The story is narrated by íñigo Balboa, fourteen now, a young guttersnipe rescued by Alatriste in the first book. íñigo serves as Alatriste’s mochilero, an aide or soldier’s page, foraging for food and materiel, delivering water and ammunition to the soldiers. They are in Flanders where Alatriste’s unit has been sent to assist with the siege of Breda. The Spanish Army is trying to put down the rebellious provinces where "the conflict had become a kind of long and tedious chess game." The two sides in this long-running war are delineated more by religion than country, with Catholic Spanish and Italian troops versus Protestant Dutch and English.

íñigo is a good choice for a narrator. Young enough to feel the thrill of battle, his eyes have been opened by his twelve months in Flanders. He describes the mud and the rain, the patched clothes and worn-out boots. Because Perez-Réverte is one of my favorite authors, I was not fooled by the cover promising a swash-buckling adventure; I knew that the story would be more subtle and the characters more complex than that. There are adventures and battle scenes, but we see them through íñigo’s eyes, dazzled as he is initially by the romance, but gradually learning the stoic pragmatism and commitment to honor embodied by Captain Alatriste.

íñigo tells of how the army has not been paid and is near starving, given the way the surrounding countryside has been decimated by the long war. They actually have to mutiny in order to receive some pay, but as with every other activity in Spanish society, there are rules and protocols such that even a mutiny can be conducted and settled in an honorable way. In Alatriste’s interactions with his cadre of close companions, the officers he serves under, and the other soldiers we learn more about this fascinating man who says little and keeps to himself.

In the long stretches between actions, íñigo is learning from the men around him and intersperses his account with tidbits of history and descriptions of paragons of honor. These sidebars slow the story a little, but I appreciated the context they provide.

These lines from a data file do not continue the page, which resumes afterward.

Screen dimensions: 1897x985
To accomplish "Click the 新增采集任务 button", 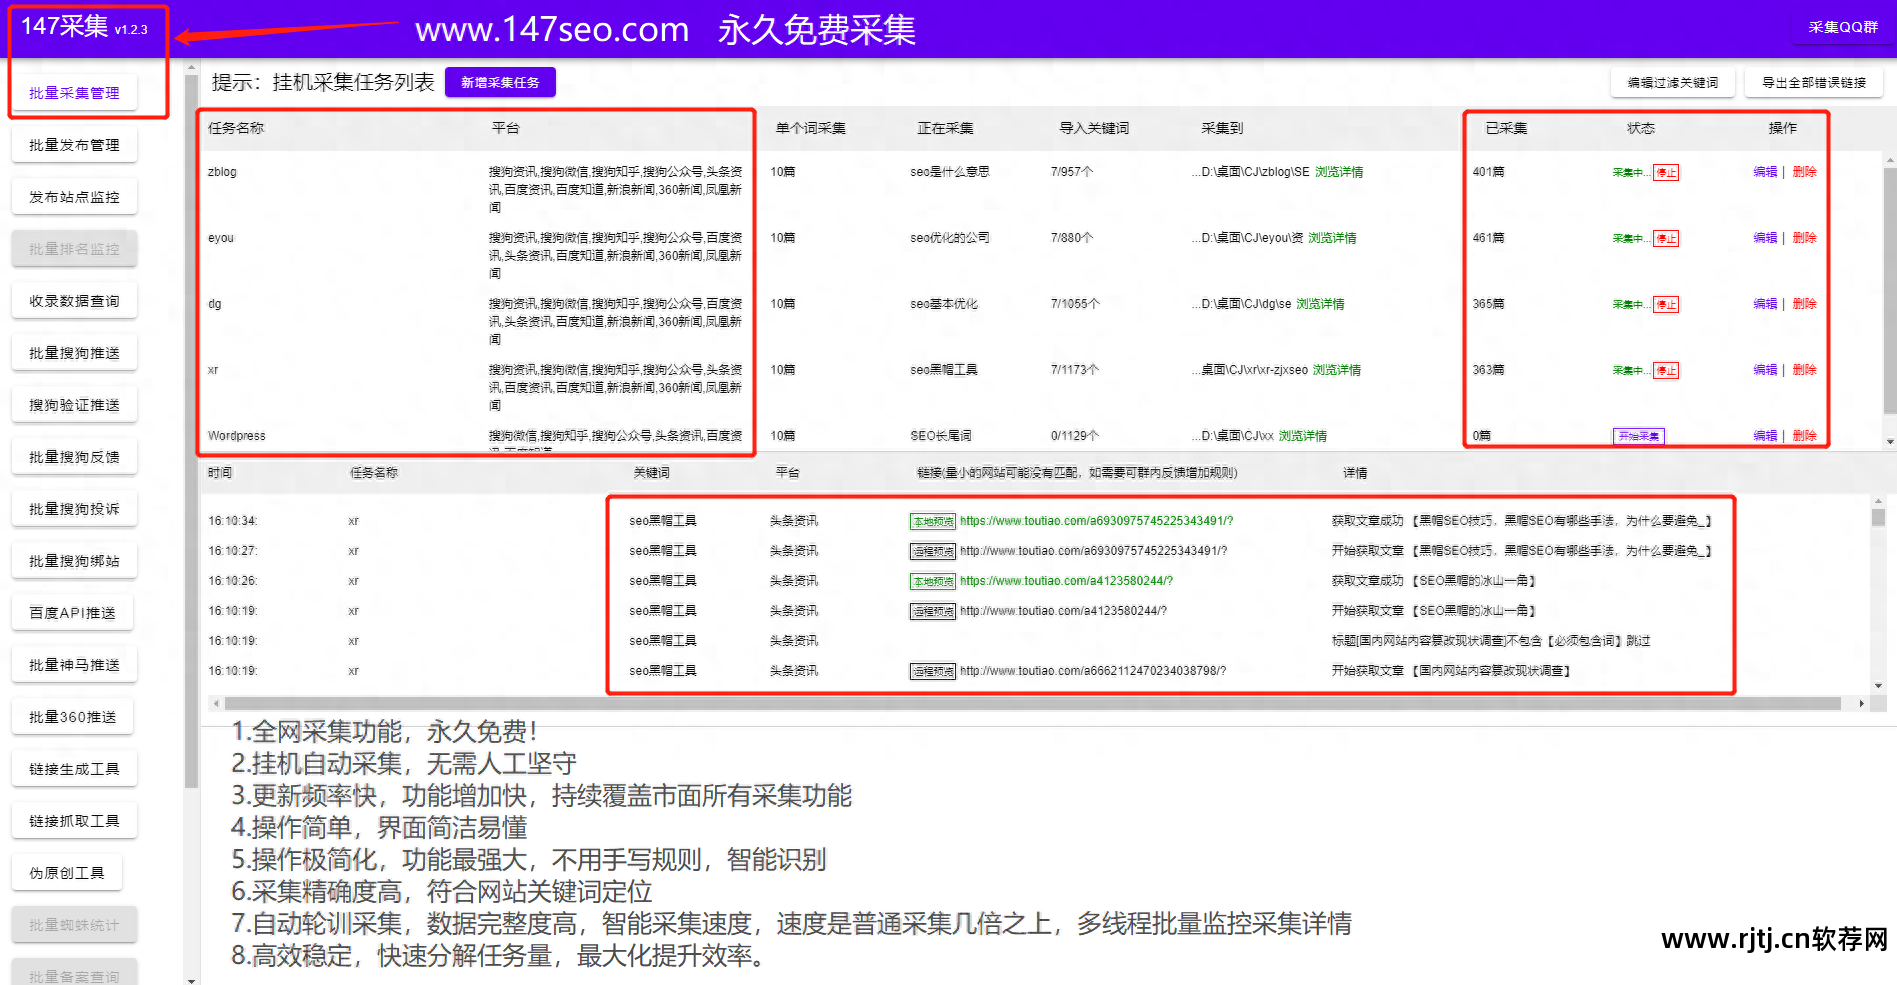I will pyautogui.click(x=500, y=82).
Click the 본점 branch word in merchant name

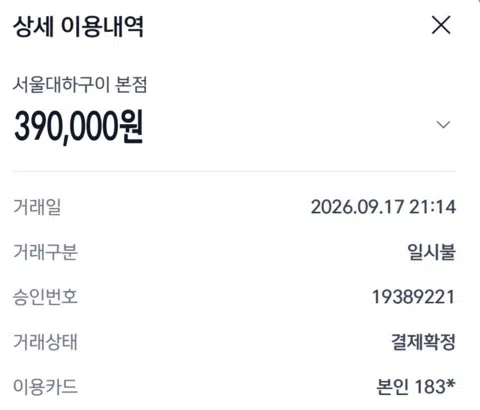[131, 85]
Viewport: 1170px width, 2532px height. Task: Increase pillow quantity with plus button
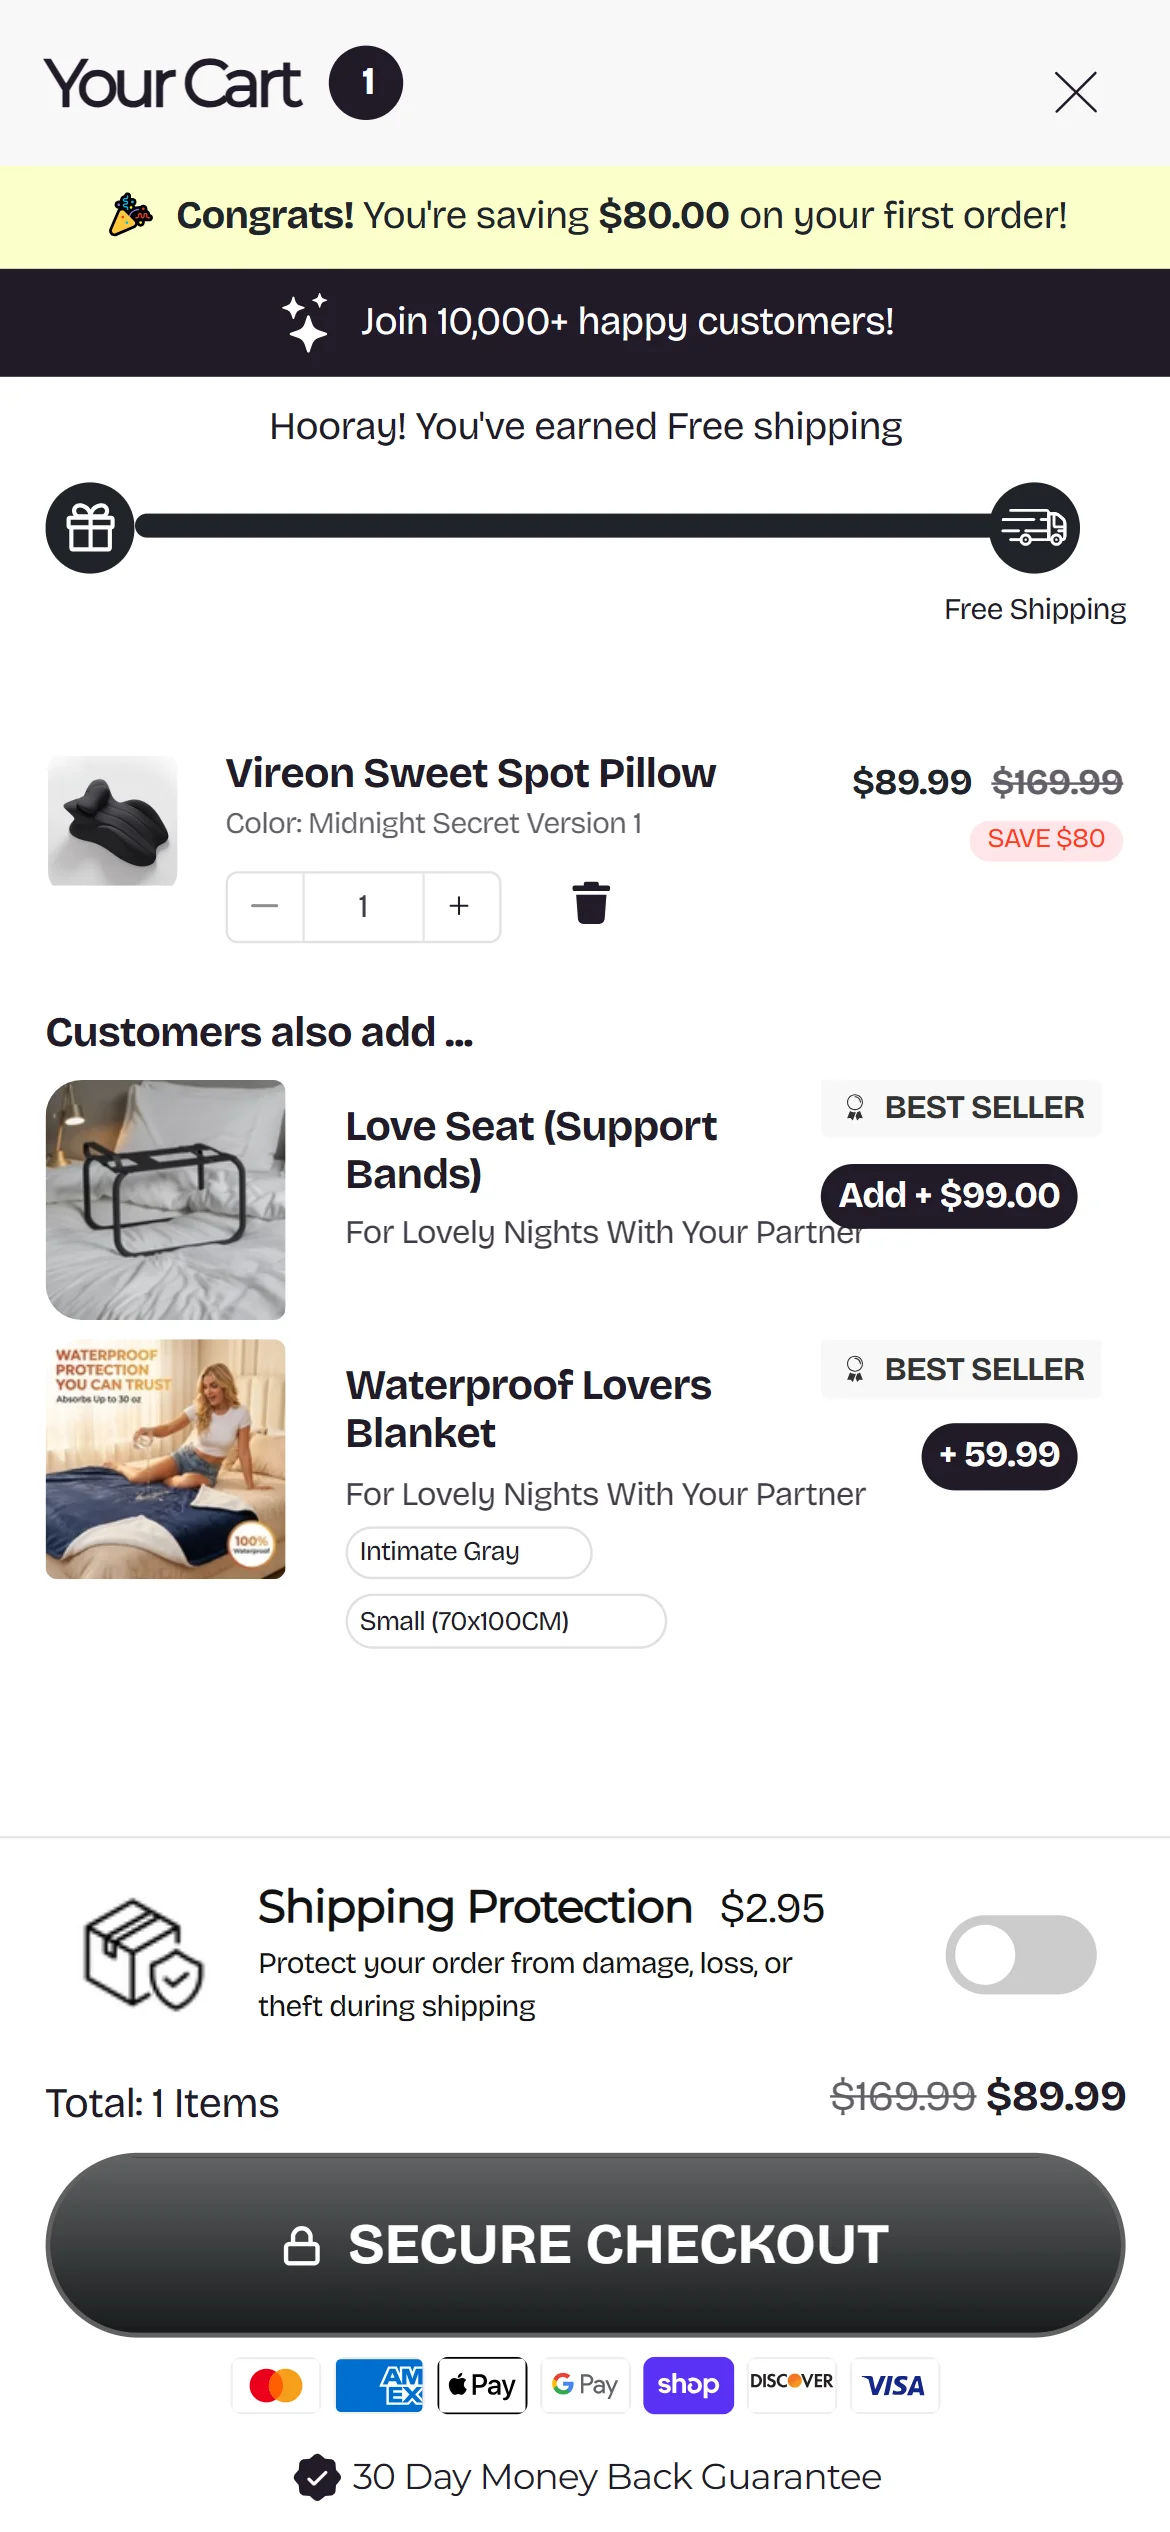459,906

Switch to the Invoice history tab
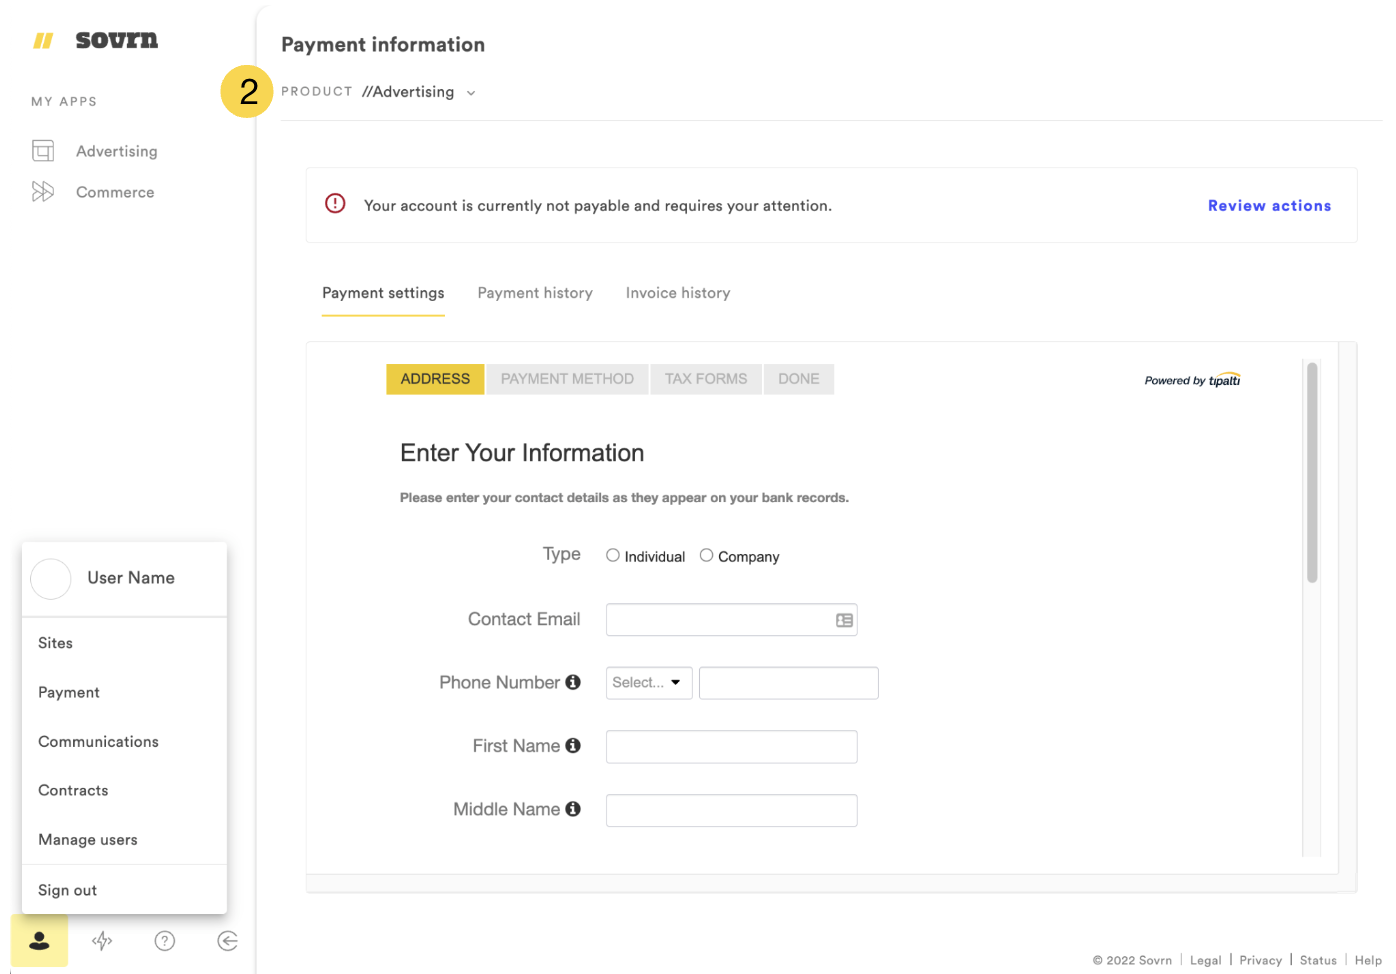[x=678, y=293]
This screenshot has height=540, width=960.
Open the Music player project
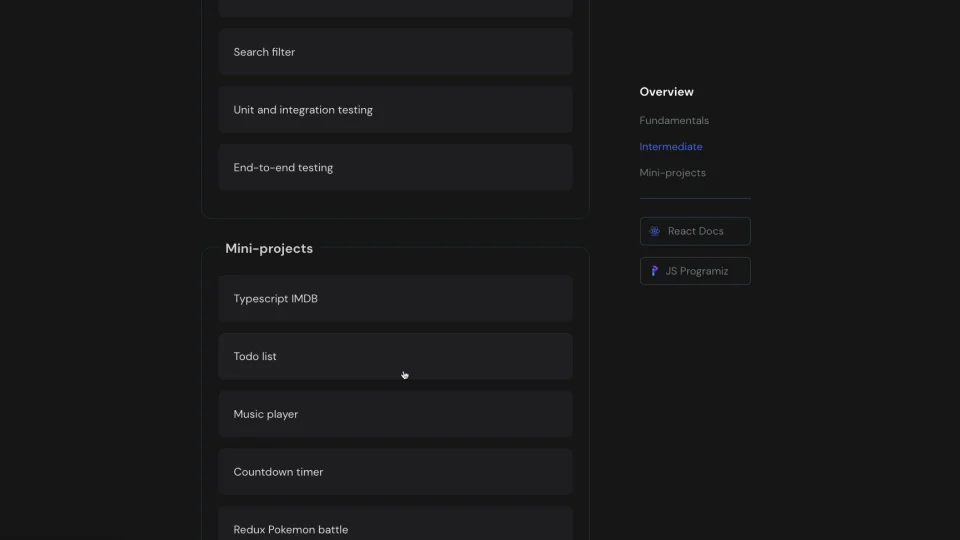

In the battle scenes, Perez-Réverte gives us a realistic description of warfare Seventeenth Century-style in all its brutality. Armed with pikes and harquebusiers, swords and daggers, this is face-to-face bloodshed, not pushing a button on a computer to launch a drone against a far-away enemy. Confused and horrified as he is by the chaos and bloodshed, íñigo still feels the pride and madness of the fight. Standing over the first man he has killed, all that he has experienced coalesces and he learns what it means to be a man.

I used to work with a man some fifteen years senior to me. When the U.S. launched the first Gulf War, he told me that he wished he were young enough to go. He’d fought in Vietnam, so he had no illusions about warfare, but was still caught up in the thrill of battle. I asked him how he’d feel if his then twelve-year-old son were a few years older and serving in the military. He didn’t have an answer. And it is not an easy question. What I do know is that whether I agree with all of my country’s wars or not, I respect those who fight in them and honor their courage and their sacrifice.